In [21]:
import tensorflow as tf
import tensorflow_recommenders as tfrs
import pandas as pd
from pprint import pprint
import numpy as np

In [52]:
# database is small enough to be read into memory hence we will use pandas and then cast it into a tf.data object
df = pd.read_csv('./data/database_model_ready.csv')
df = df.astype(str)
all_tracks = df['artist&track'].unique()
pprint(df.dtypes)
df.head()

artist          object
track_id        object
track           object
owner           object
artist&track    object
dtype: object


Unnamed: 0,artist,track_id,track,owner,artist&track
0,Romanthony,1iwZVgKv3FKc0dqhnSG9uW,Get It 2 Getta,kv718oiku8q612q0zi4iaovzb,Romanthony/Get It 2 Getta
1,Glenn Underground,2JFeAyJLMPPsBkklQEet6t,H-Dance,kv718oiku8q612q0zi4iaovzb,Glenn Underground/H-Dance
2,DJ BORING,3ilkEyg6OCtd9qCnOJkPzU,Winona,kv718oiku8q612q0zi4iaovzb,DJ BORING/Winona
3,Josh Wink,7sBAYj9DLDYz8lFMV89cF6,Meditation Will Manifest,kv718oiku8q612q0zi4iaovzb,Josh Wink/Meditation Will Manifest
4,Lazarus,5Nlm87K2iVmNh2hBnIxmxf,Harbinger,kv718oiku8q612q0zi4iaovzb,Lazarus/Harbinger


In [50]:
all_tracks

array(['Romanthony/Get It 2 Getta', 'Glenn Underground/H-Dance',
       'DJ BORING/Winona', ..., 'Joni Mitchell/Edith and the Kingpin',
       "Joni Mitchell/Don't Interrupt the Sorrow",
       'Joni Mitchell/The Hissing of Summer Lawns'], dtype=object)

In [92]:
user_data = tf.data.Dataset.from_tensor_slices(dict(df))
tracks = tf.data.Dataset.from_tensor_slices({'artist&track' : all_tracks})

In [54]:
for row in user_data.take(1).as_numpy_iterator():
    print(row)
    break

{'artist': b'Romanthony', 'track_id': b'1iwZVgKv3FKc0dqhnSG9uW', 'track': b'Get It 2 Getta', 'owner': b'kv718oiku8q612q0zi4iaovzb', 'artist&track': b'Romanthony/Get It 2 Getta'}


In [55]:
for row in tracks.take(1).as_numpy_iterator():
    print(row)
    break

{'artist&track': b'Romanthony/Get It 2 Getta'}


### Feature selection

In [93]:
user_songs = user_data.map(lambda x: {
    'user': x['owner'],
    'artist&track': x['artist&track'],
})

tracks = tracks.map(lambda x: x['artist&track'])

In [94]:
tf.random.set_seed(42)
buffersize = df.shape[0]
shuffled = user_songs.shuffle(buffersize, seed=42, reshuffle_each_iteration=False)

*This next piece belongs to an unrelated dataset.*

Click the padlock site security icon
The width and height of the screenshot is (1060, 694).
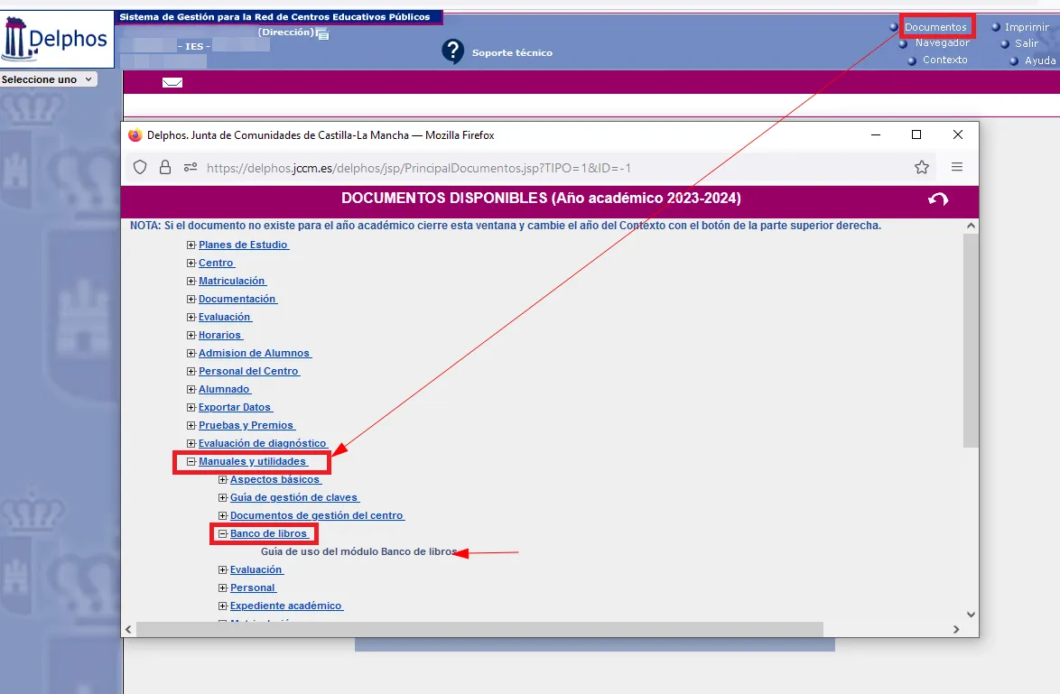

train = shuffled.take(int(0.8*buffersize))
test = shuffled.skip(int(0.8*buffersize)).take(int(0.2*buffersize))

track_names = tracks.batch(1_000)
user_ids = user_songs.batch(1_000_000).map(lambda x: x["user"])

unique_track_names = np.unique(np.concatenate(list(track_names)))
unique_user_ids = np.unique(np.concatenate(list(user_ids)))

unique_track_names[:10]

array([b' Sentinel/Toulepleu', b'!!!/Fine Fine Fine', b'!!!/Myth Takes',
       b'!!!/NRGQ',
       b'#1 Movie Favorites/The Winner Is (From Little Miss Sunshine)',
       b'#TocoParaVos/Se Pic\xc3\xb3', b'$MOKE OG/$MOKE OG',
       b'$NOT/"Life"', b'$NOT/5AM', b'$NOT/BENZO'], dtype=object)

## Retrieval model

Following the tutorial from [Tensforlow](https://www.tensorflow.org/recommenders/examples/basic_retrieval)

### Query and candidate towers

In [95]:
embedding_dimension = 32

# stringlook up encodes the user id's as contingous integers and then uses an embedding
# similar process for the
user_model = tf.keras.Sequential(
    [
        tf.keras.layers.StringLookup(
            vocabulary=unique_user_ids,
            mask_token=None,
        ),
        tf.keras.layers.Embedding(len(unique_user_ids) + 1, embedding_dimension),
    ]
)

track_model = tf.keras.Sequential(
    [
        tf.keras.layers.StringLookup(
            vocabulary=unique_track_names,
            mask_token=None,
        ),
        tf.keras.layers.Embedding(len(unique_track_names) + 1, embedding_dimension)
    ]
)

### Metric

In [96]:
metrics = tfrs.metrics.FactorizedTopK(
    candidates=tracks.batch(128).map(track_model)
)

task = tfrs.tasks.Retrieval(metrics=metrics)

### Full retrieval model

In [99]:
class TrackRetrievalModel(tfrs.Model):

    def __init__(self, usr_model, track_model):
        super().__init__()
        self.track_model: tf.keras.Model = track_model
        self.user_model: tf.keras.Model = usr_model
        self.task: tf.keras.layers.Layer = task

    def compute_loss(self, features, training=False) -> tf.Tensor:
        # We pick out the user features and pass them into the user model.
        user_embeddings = self.user_model(features["user"])
        # And pick out the track features and pass them into the track model,
        # getting embeddings back.
        positive_track_embeddings = self.track_model(features["artist&track"])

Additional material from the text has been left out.